Brief - Restate word for word the lines of the material below, from the line with "Image resolution: width=792" to the line with "Click the help [?] next to 个人空间", both lines included, and no others.

Segment Start: Records for the exercise

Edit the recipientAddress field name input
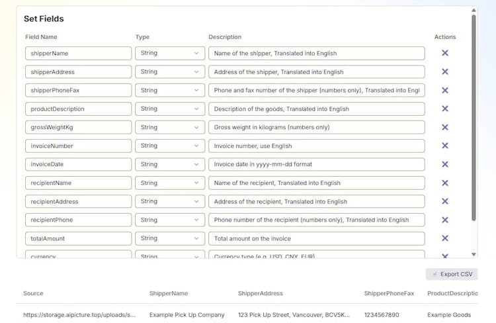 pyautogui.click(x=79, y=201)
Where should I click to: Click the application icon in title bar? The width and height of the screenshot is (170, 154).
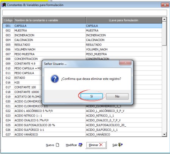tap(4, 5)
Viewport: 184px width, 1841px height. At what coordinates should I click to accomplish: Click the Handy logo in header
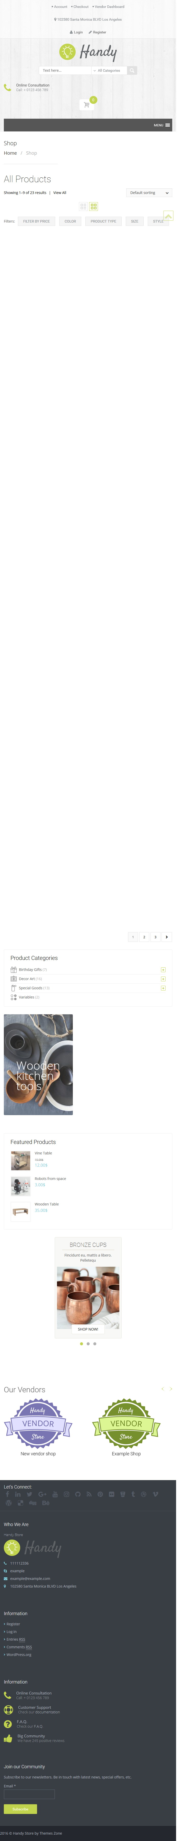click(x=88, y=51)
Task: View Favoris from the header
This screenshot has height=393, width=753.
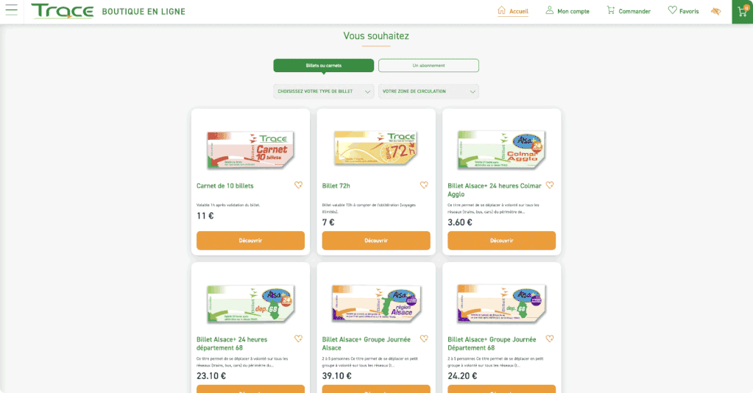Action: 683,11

Segment End: Records for the exercise
Segment Start: Records for the exercise

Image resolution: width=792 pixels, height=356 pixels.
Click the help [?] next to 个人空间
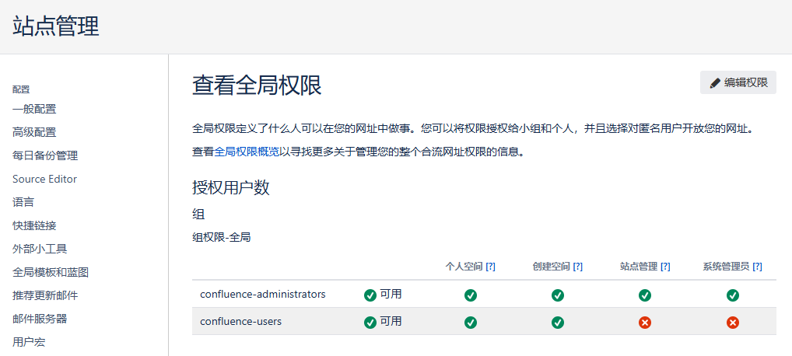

Segment End: Records for the exercise
Segment Start: Records for the exercise

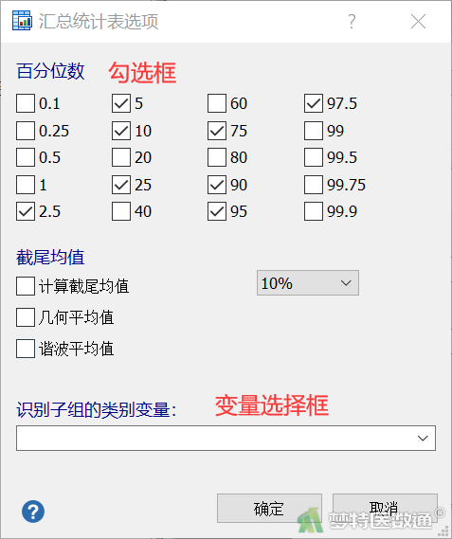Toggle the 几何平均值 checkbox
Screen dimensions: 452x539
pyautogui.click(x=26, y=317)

Segment End: Records for the exercise

Reply -
Image resolution: width=792 pixels, height=356 pixels.
Click the help [?] next to 个人空间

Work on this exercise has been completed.